= Directive =
Set down word for word the part of the text on cutting AWS costs that opens with the words containing "Your AWS Bill Is" and closes with "to longer-term optimizations.".

Your AWS Bill Is Out of Control: 6 Strategies to Cut Cloud Spend Without Cutting Services
The AWS Cost Creep Problem
Here's a familiar story: your team migrated to AWS three years ago. The initial bill was manageable. Then new services were spun up, development environments proliferated, and someone launched a fleet of oversized EC2 instances "just to be safe." Now your AWS bill has doubled — or tripled — and nobody can explain exactly why.
You're not alone. Studies consistently show that organizations waste 30–35% of their cloud spend. For a company spending $50,000/month on AWS, that's $180,000–$210,000 per year going straight to waste.
The good news: you can cut AWS costs significantly without reducing capability. Here are six strategies that work, ordered from quickest wins to longer-term optimizations.

= Data provided =
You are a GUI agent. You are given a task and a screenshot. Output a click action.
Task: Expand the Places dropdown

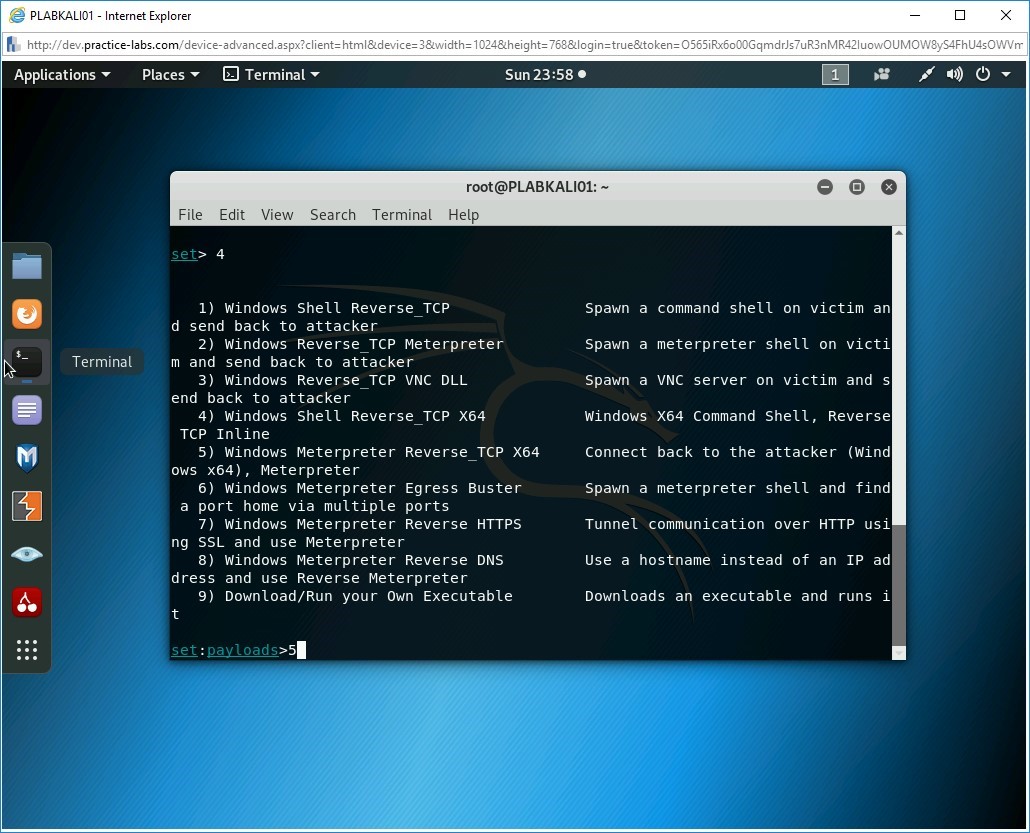point(170,75)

= Result =
Your AWS Bill Is Out of Control: 6 Strategies to Cut Cloud Spend Without Cutting Services
The AWS Cost Creep Problem
Here's a familiar story: your team migrated to AWS three years ago. The initial bill was manageable. Then new services were spun up, development environments proliferated, and someone launched a fleet of oversized EC2 instances "just to be safe." Now your AWS bill has doubled — or tripled — and nobody can explain exactly why.
You're not alone. Studies consistently show that organizations waste 30–35% of their cloud spend. For a company spending $50,000/month on AWS, that's $180,000–$210,000 per year going straight to waste.
The good news: you can cut AWS costs significantly without reducing capability. Here are six strategies that work, ordered from quickest wins to longer-term optimizations.